Thanks in advance for your help.

I have a few questions -

Are these separate apps, like you have 500-1000 unique lambdas on AWS.

Or is this a lambda that in parallel scale to 500-1000 lambdas?

Few thoughts -

  1. Lambda is not designed to be multi threaded, I am curious why this can’t be done with less instances, and have multiple processes or threads on a machine handle different requests? Go instances I have can handle 10k requests, though that is not heavy workloads.

Fly is more of a traditional VM, not even a container.

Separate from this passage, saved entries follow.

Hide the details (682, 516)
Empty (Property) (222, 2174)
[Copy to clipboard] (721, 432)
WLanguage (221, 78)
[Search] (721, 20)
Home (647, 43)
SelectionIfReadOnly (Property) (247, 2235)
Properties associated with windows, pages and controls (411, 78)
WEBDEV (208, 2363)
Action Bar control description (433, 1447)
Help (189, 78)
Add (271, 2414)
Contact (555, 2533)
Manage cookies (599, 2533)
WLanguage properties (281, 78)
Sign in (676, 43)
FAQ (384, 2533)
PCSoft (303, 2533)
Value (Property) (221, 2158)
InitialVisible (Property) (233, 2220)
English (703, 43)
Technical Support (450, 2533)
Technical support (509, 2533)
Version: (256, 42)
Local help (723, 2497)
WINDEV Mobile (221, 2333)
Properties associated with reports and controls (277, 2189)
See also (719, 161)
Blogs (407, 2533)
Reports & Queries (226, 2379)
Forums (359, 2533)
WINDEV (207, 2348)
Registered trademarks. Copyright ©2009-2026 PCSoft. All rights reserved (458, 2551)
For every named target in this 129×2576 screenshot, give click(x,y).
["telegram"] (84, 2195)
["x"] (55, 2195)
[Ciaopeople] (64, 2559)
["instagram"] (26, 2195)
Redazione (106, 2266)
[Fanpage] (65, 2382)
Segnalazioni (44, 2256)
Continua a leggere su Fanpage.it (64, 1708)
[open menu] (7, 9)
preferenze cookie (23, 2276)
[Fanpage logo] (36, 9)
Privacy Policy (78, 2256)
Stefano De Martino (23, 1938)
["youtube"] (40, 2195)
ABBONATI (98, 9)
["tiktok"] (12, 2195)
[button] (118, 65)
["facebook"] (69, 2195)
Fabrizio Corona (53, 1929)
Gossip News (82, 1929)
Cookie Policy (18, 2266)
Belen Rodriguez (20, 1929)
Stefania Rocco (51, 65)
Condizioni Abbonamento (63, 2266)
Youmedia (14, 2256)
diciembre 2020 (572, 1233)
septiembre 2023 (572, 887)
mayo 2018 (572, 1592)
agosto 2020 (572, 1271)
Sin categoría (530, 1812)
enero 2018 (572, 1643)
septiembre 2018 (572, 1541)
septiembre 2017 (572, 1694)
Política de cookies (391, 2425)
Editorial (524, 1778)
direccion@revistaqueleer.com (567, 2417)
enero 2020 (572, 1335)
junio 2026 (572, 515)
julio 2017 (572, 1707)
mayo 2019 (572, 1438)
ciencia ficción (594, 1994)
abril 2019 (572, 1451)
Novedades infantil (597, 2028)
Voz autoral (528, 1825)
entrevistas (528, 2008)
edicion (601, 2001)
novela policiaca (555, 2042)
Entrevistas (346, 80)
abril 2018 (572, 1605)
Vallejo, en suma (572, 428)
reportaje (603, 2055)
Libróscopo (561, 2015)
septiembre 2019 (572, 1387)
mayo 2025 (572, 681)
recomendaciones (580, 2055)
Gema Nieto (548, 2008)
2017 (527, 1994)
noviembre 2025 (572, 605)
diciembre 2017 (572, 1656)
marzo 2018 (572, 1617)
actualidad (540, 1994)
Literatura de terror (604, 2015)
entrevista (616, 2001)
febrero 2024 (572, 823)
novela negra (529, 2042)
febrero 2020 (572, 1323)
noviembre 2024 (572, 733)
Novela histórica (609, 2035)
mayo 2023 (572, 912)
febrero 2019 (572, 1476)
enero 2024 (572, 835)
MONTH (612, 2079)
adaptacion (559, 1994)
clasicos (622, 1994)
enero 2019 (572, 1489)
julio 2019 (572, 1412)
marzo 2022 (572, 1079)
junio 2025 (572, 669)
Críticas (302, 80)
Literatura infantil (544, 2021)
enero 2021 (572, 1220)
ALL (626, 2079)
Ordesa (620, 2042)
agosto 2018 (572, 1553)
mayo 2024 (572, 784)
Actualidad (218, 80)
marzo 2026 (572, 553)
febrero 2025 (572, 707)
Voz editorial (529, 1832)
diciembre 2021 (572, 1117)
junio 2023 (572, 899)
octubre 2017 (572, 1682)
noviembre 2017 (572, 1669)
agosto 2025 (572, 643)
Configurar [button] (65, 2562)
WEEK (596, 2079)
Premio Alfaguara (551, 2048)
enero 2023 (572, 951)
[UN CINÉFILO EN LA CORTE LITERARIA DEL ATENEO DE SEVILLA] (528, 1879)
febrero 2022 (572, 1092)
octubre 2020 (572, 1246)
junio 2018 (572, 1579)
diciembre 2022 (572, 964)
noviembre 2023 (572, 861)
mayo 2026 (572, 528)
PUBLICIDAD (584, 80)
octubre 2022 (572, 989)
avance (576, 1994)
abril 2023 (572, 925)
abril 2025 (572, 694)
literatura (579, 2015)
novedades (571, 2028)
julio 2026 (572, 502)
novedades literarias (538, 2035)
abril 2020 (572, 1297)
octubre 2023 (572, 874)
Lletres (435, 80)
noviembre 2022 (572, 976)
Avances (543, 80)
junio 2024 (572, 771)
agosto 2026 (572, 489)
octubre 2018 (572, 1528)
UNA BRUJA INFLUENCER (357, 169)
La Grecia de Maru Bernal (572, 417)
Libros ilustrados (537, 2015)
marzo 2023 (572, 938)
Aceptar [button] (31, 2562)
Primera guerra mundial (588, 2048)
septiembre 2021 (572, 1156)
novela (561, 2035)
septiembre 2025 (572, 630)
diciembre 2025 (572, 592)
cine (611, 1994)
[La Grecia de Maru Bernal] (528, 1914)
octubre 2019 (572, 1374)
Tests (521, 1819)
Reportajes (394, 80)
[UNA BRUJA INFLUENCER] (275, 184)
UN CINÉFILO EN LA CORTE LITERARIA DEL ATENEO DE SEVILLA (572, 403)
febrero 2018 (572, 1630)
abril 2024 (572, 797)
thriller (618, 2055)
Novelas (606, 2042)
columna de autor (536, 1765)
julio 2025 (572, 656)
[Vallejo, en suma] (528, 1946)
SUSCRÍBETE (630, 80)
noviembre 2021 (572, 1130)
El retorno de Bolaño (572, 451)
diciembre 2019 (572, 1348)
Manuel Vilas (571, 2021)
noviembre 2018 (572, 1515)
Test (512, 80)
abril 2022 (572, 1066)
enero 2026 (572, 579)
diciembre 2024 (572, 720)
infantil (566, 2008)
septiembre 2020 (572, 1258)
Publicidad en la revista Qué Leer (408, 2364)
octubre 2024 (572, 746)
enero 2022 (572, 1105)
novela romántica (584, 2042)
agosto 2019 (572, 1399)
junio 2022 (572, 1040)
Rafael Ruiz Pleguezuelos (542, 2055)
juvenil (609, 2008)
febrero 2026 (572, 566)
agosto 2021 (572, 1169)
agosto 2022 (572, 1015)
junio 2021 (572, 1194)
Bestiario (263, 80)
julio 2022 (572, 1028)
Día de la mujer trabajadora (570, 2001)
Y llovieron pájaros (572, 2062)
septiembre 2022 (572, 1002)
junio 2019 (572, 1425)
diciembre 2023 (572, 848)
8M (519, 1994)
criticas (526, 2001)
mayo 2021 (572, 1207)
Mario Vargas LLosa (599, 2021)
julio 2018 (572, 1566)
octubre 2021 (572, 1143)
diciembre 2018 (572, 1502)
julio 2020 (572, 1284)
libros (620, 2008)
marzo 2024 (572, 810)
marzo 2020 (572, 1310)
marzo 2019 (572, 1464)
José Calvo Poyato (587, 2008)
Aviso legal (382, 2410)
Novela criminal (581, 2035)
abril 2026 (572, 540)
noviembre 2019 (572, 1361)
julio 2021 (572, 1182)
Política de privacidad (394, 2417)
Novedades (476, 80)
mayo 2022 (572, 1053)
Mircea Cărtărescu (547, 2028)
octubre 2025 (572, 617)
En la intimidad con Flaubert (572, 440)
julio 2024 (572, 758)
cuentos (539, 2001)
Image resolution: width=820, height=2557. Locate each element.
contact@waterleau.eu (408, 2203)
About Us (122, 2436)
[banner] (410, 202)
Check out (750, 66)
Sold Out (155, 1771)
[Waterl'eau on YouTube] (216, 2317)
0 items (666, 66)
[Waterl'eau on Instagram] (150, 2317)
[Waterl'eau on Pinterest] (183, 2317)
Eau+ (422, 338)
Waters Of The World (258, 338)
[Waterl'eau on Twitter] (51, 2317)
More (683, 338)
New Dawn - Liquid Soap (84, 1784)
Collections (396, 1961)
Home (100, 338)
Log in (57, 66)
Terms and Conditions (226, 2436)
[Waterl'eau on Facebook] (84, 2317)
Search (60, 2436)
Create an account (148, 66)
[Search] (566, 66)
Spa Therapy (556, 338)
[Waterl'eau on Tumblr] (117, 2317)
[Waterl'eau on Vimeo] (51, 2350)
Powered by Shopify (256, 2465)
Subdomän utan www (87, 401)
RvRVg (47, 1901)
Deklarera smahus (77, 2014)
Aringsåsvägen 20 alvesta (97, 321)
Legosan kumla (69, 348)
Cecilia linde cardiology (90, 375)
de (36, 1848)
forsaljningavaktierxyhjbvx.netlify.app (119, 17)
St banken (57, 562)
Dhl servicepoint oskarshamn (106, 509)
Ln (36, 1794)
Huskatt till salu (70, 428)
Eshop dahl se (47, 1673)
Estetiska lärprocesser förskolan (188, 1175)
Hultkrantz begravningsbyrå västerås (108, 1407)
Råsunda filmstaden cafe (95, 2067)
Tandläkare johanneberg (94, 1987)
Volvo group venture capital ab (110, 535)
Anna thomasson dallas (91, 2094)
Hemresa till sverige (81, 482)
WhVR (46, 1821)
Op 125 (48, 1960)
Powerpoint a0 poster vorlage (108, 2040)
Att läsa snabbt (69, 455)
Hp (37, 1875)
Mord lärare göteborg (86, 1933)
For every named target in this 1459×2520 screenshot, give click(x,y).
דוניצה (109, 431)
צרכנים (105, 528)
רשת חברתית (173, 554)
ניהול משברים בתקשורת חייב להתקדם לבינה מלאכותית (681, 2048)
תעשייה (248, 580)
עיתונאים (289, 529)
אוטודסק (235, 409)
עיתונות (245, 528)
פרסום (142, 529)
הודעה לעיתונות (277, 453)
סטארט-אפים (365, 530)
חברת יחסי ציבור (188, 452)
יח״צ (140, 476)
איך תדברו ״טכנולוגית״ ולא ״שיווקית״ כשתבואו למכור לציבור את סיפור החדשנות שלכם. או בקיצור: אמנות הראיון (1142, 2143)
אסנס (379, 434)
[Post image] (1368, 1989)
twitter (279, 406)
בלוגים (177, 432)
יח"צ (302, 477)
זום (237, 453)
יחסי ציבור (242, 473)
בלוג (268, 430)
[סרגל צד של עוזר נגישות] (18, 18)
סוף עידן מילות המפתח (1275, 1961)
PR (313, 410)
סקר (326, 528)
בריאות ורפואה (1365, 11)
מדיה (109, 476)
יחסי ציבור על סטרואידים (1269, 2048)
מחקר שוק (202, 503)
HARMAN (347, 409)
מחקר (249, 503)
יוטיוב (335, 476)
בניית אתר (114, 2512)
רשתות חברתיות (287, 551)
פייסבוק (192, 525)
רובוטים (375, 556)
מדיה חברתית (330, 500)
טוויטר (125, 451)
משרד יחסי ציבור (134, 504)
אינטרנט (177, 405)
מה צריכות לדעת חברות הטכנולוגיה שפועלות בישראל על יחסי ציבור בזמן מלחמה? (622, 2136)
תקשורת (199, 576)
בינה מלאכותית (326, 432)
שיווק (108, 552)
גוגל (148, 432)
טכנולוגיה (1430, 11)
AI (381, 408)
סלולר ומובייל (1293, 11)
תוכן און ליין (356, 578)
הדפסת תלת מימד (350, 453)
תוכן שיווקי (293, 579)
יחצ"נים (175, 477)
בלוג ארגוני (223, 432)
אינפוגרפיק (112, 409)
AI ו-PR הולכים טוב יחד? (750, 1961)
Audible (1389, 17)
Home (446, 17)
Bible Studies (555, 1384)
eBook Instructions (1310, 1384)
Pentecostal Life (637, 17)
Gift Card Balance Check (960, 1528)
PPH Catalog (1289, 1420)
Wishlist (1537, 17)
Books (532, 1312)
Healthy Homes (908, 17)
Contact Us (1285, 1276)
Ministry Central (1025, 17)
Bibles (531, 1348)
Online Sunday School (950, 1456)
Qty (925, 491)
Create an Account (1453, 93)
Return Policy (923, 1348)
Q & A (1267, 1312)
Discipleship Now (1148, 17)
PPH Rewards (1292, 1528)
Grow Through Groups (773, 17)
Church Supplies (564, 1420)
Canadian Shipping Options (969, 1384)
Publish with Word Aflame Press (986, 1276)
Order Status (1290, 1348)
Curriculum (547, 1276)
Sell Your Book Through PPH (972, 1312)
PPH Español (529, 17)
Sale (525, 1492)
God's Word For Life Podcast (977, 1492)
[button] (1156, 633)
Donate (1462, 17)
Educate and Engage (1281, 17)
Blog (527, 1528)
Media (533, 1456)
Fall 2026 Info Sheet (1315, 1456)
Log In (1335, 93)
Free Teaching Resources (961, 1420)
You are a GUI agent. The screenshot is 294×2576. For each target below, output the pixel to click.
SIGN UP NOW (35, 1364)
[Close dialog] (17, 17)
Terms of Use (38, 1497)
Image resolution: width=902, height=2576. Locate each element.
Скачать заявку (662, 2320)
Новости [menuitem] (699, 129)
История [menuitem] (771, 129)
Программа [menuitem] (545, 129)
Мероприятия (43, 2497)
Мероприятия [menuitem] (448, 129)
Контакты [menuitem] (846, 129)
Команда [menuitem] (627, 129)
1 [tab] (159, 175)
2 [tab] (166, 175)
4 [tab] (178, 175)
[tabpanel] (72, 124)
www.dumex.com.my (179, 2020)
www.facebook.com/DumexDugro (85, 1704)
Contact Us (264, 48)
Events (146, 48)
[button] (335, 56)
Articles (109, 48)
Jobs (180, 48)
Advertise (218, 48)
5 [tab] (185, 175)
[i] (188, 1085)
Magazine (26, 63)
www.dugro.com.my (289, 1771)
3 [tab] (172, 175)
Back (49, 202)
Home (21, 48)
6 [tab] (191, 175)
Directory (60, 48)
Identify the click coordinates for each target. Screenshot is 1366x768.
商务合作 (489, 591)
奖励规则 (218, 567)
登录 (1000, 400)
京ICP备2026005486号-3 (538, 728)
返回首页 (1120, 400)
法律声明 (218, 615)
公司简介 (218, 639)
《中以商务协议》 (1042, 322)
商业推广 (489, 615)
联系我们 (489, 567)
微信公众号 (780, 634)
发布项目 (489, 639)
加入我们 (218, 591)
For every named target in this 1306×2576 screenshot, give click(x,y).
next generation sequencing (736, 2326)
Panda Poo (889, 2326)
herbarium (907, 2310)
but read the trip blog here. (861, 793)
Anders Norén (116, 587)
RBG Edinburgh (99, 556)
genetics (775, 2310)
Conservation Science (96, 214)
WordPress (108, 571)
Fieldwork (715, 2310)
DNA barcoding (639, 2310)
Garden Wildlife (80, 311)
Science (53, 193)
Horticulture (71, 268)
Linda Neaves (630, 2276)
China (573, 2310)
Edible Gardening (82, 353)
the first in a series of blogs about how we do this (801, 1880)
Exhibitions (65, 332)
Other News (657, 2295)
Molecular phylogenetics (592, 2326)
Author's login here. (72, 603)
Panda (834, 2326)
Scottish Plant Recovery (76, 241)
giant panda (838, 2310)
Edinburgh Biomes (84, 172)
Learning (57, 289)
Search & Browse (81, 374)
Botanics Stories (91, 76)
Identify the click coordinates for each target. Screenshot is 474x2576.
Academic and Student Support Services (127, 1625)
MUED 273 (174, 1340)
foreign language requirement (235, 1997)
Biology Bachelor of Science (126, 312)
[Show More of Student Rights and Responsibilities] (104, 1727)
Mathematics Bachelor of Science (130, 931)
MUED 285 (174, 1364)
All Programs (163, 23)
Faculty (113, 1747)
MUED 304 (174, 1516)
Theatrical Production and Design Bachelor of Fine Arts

So you have access to more compute than lambda and I would be surprised if you need that many, unless you are trying to avoid modifying code.

  1. Yes, requests will route across region. The soft_limit and as well latency is used to choose what region to go too. If no machine is available, but you still have extra provisioned, it will start machines up to the hard_limit. Check out concurrency settings -
  1. Where are the requests coming from. Fly puts the VMs at the edge of the cloud, so the reason to use multiple regions is to be closer to end users, but also for high availability.

If you don’t mind sharing, what are you doing that requires that type of compute, and that many instances?

1 Like

It is a single Lambda function that scales up to 500-1000 parallel invocations.

My use case involves running headless browsers to generate reports, and some image manipulation. While most web pages don’t take anywhere this amount of memory, some webpages do, which is why I have to provision a single VM with enough headroom and the 1 request = 1 container model is helpful in terms of performance.

I’m afraid routing many requests onto one container would just lead to resources being exhausted even faster.

Interesting issue. That is a tough problem. How long do the lambdas take now to process a heavy request? Is it headless chrome or something more efficient?

This topic was automatically closed 7 days after the last reply. New replies are no longer allowed.